Caffeine inhibits hepatocarcinogenesis in animal models, while coffee containing caffeine lowers collagen levels in the liver in patients with hepatitis C.
Reduced risk of gallstones
Coffee consumption has been linked to a decreased risk of gallstones and gallbladder cancer, with a stronger association with caffeinated coffee than decaffeinated coffee, suggesting that caffeine may play a protective role. In US cohorts, consumption of both caffeinated and decaffeinated coffee was associated with a reduced risk of kidney stones.
Coffee and Parkinson's
The researchers found studies that showed an inverse association between caffeinated coffee consumption and Parkinson's disease. In addition, caffeine prevents Parkinson's disease in animal models. Van Dam, however, limits the informative value of the investigations evaluated.
"These are epidemiological studies so we cannot completely rule out the possibility that there are other characteristics of coffee consumers that explain their lower risk for these diseases." The studies may contain measurement errors and miscalculations, as most studies do not take into account the brew strength, the cup size, or the milk or sugar added to the coffee.
Less suicide and depression
Coffee and caffeine consumption has been linked to reduced risk of depression and suicide in several cohorts in the US and Europe, although these results may not apply to people with very high intakes (more than 8 cups per day).
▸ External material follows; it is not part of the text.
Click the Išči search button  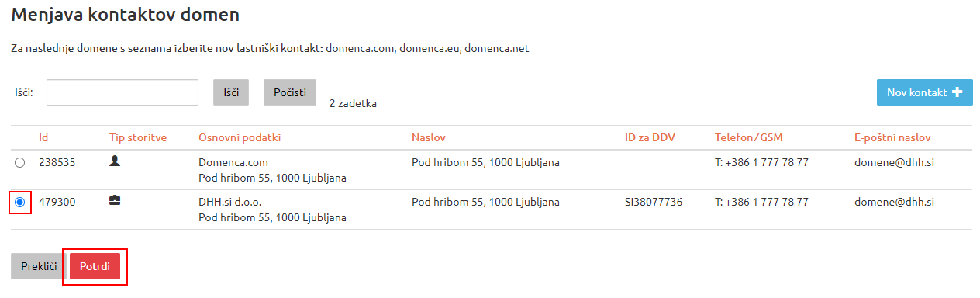pyautogui.click(x=231, y=92)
Coffee consumption has not been consistently linked to the risk of dementia or Alzheimer's disease.
Consuming 2 to 5 standard cups of coffee per day has been linked to reduced mortality in cohort studies around the world. With a consumption of more than 5 cups of coffee per day, the risk of death in large cohort studies was lower or similar to the risk without coffee consumption. Consumption of caffeinated coffee and consumption of decaffeinated coffee were similarly linked to a reduced risk of death from some cause.
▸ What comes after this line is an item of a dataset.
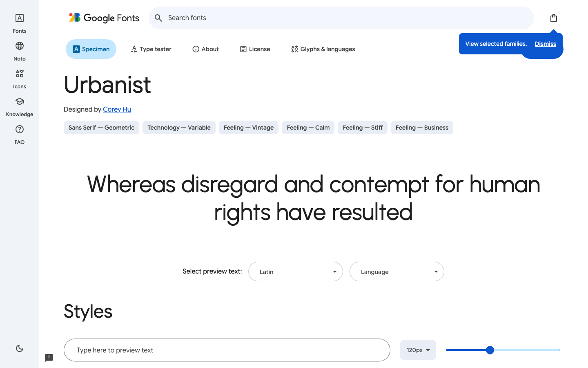
Task: Dismiss the View selected families popup
Action: tap(546, 44)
Caffeine can increase alertness
In moderate doses (40 to 300 mg), caffeine can reduce fatigue, increase alertness, and shorten reaction times. These effects of caffeine have been observed in individuals who do not habitually consume caffeine and in habitual users after short periods of abstinence.
Caffeine intake can improve alertness during long-term tasks that offer limited stimulation, such as working on assembly lines, driving long distances, and flying airplanes.
Caffeine affects sleep
Consuming caffeine later in the day can make it longer time to fall asleep and decrease the quality of sleep. Caffeine can also cause anxiety, especially in high doses (200 mg once or more than 400 mg per day) and in people with anxiety or bipolar disorder.
Cessation of caffeine consumption after normal consumption can lead to withdrawal symptoms, including headache, fatigue, decreased alertness and depressed mood, and in some cases flu-like symptoms.
Too much caffeine can have negative health effects, including anxiety, insomnia, or psychomotor restlessness. It is recommended that caffeine consumption be limited to 400 mg per day for the general population.
Reduce caffeine during pregnancy
Higher caffeine intake has been linked to lower birth weight and a higher risk of loss of pregnancy. Associations with low birth weight have been observed with both coffee and tea. The association between caffeine and pregnancy loss was not significant at lower intake levels.
Although evidence of adverse effects of caffeine on fetus health is inconclusive, researchers advise limiting caffeine consumption during pregnancy to a maximum of 200 mg per day. The study was published in the specialist magazine NEJM.